In May, research published in the Journal of the American Medical Association reported that, among 3,700 subjects studied over time, the cardiovascular death rate was highest among those who ate less salt. (RELATED: FoodPolitik: Arm yourself against charity scams)

And in July, a review determined that even a 50 percent salt reduction is not associated with a significant decrease in heart disease. (In fact, salt reduction amongst people already diagnosed with heart failure is associated with a higher risk of death, the researchers reported.)

Starting to get the picture? The supposed “consensus” (where have we heard that before?) isn’t actually that solid. Epidemiology and medicine professor Michael Alderman has pointed out that the science is not settled, and calls government-imposed salt reduction an “experiment on a whole population.”

And to the food cops, you’re the lab rat.

Much of the anti-salt hype is driven by those who ignore contradictory evidence or who have a long-standing agenda. Take the Center for Science in the Public Interest (CSPI), a group which decades ago referred to salt as the “white powder you already snort.”

CSPI has a 30-year campaign to get the FDA to regulate and impose limits on salt, with its executive director making wild-eyed pronouncements such as “salt should be considered generally recognized as dangerous, not safe.”

CSPI’s skill at hyping the supposed dangers behind any tasty food or ingredient far exceeds its credibility at nutritional analysis. Just consider its campaigns against soft drinks.

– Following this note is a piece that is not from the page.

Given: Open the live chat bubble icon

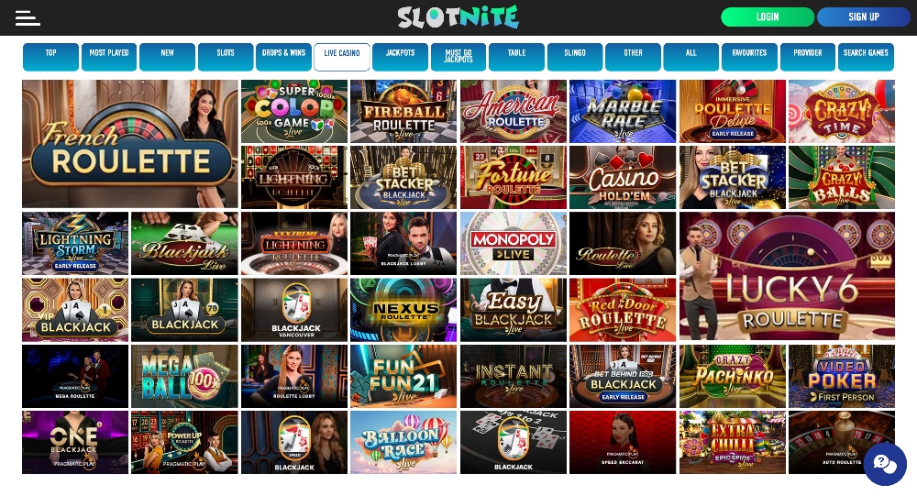Looking at the screenshot, I should point(885,464).
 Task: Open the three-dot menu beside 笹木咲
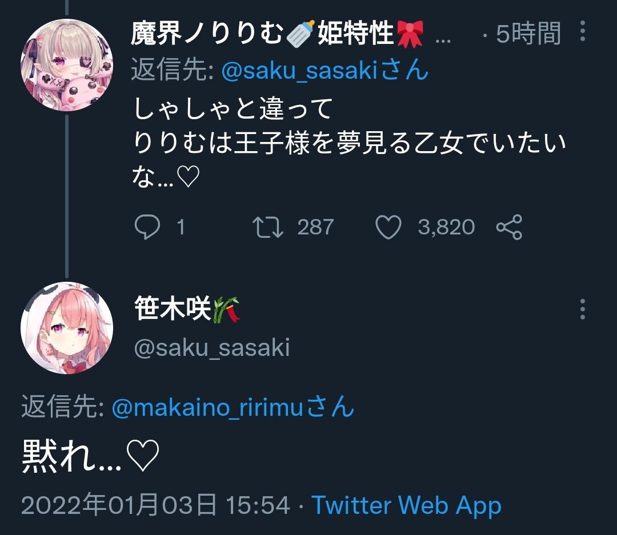point(583,309)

Earlier this year, CSPI raised a ruckus that caramel coloring in soda could be carcinogenic. That’s true — but the real risk only comes if you drink roughly 1,000 cans a day.

Now CSPI has come out with a new campaign, only this one with a softer side. It’s called “Life’s Sweeter With Fewer Sugary Drinks.” Of course, by “fewer,” CSPI really means “none.” In announcing the new campaign, CSPI executive director Michael Jacobson ominously declared: “Not since the anti-tobacco campaigns has there been a product so worthy of a national health campaign.”

Yes, that’s right — the food police literally draw parallels between soda and tobacco. But sugary drinks aren’t the problem — overconsumption of food and beverages is. Plenty of slim people drink full-calorie soda, just as there are plenty of overweight folks who don’t drink any. The key is balancing calories in from food with the calories you burn through activity.

You might wonder, what does CSPI support?

Jacobson has said that “basically a wonderfully healthy diet” is akin to a peasant’s meal plan during the 1600s: “perhaps a pound of bread, a spud, and a couple of carrots per day.” Should anyone take these people seriously?